As case-by-case differences and exceptions occur, dynamic workflows automatically respond with new processes and empower workers to intervene as needed, creating flexibility in the business process.

The issues sometimes found with workflow automation is that every time the process is repeated, it’s possible that the details or circumstances are slightly different and a linear workflow can’t make adjustments to suit, while a dynamic workflow can.

Reduce workflow maintenance

As described above, if something changes in a business process, a linear workflow can’t adapt to the changes and an employee will need to intervene in order for the process to carry on as it should - the last thing you want is information and data being passed through to the wrong places because the workflow couldn’t adapt to change.

By moving away from linear automated processes, there is less of a need for employees to interact and maintain the workflow, saving valuable employee time.

Quickly adapt to changing circumstances

Humans make mistakes and sometimes the mistake is not realising a change in the business process until it’s too late.

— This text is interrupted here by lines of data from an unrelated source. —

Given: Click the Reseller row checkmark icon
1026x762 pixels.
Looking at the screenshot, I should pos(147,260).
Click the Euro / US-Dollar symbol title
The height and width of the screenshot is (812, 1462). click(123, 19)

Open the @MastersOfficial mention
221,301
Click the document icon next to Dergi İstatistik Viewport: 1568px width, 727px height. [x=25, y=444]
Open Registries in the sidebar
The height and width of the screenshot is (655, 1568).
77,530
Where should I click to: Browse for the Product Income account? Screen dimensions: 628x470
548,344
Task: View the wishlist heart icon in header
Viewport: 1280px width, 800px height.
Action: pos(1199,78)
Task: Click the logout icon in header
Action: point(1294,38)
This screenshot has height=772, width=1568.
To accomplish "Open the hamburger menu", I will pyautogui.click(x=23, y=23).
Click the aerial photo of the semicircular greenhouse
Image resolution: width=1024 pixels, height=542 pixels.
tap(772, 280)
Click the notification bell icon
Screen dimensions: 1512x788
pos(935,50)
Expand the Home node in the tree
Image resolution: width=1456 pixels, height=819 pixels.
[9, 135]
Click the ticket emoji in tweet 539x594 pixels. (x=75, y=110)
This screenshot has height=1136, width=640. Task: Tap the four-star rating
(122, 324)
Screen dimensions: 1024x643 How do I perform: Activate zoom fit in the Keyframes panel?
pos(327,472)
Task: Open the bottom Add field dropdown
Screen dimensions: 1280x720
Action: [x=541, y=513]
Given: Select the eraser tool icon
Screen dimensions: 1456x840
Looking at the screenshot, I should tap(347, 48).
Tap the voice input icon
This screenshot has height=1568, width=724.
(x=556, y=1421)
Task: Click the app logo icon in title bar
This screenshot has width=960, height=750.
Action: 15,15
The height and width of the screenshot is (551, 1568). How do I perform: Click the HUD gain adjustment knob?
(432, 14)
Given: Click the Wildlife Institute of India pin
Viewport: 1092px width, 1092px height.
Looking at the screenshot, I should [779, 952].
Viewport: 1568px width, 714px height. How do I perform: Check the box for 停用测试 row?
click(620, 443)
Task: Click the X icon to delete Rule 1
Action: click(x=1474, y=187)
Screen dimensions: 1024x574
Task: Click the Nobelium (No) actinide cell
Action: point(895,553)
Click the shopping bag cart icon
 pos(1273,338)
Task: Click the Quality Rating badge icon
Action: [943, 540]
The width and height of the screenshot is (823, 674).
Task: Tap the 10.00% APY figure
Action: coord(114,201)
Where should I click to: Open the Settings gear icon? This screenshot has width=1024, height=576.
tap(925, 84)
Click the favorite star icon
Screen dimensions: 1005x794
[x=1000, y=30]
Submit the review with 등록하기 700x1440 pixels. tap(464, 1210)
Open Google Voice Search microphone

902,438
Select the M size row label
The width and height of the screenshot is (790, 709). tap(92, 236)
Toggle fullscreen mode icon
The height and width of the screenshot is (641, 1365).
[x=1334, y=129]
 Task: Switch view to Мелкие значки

Dynamic workflows don’t make these same mistakes and because computers are notoriously good at picking up when something has changed, they are able to quickly react to the change and adapt to it.

While humans can be good at picking up change, identifying it and adapting the workflow in time, it’s a hugely time consuming process and can mean spending a lot of time monitoring the workflows and the data going into them rather than working on more valuable tasks that can’t be automated.

Dynamic workflows can benefit your company by reducing the need for employee intervention in business processes and speeding up the process by changing as needed along with adding flexibility to automated linear workflows.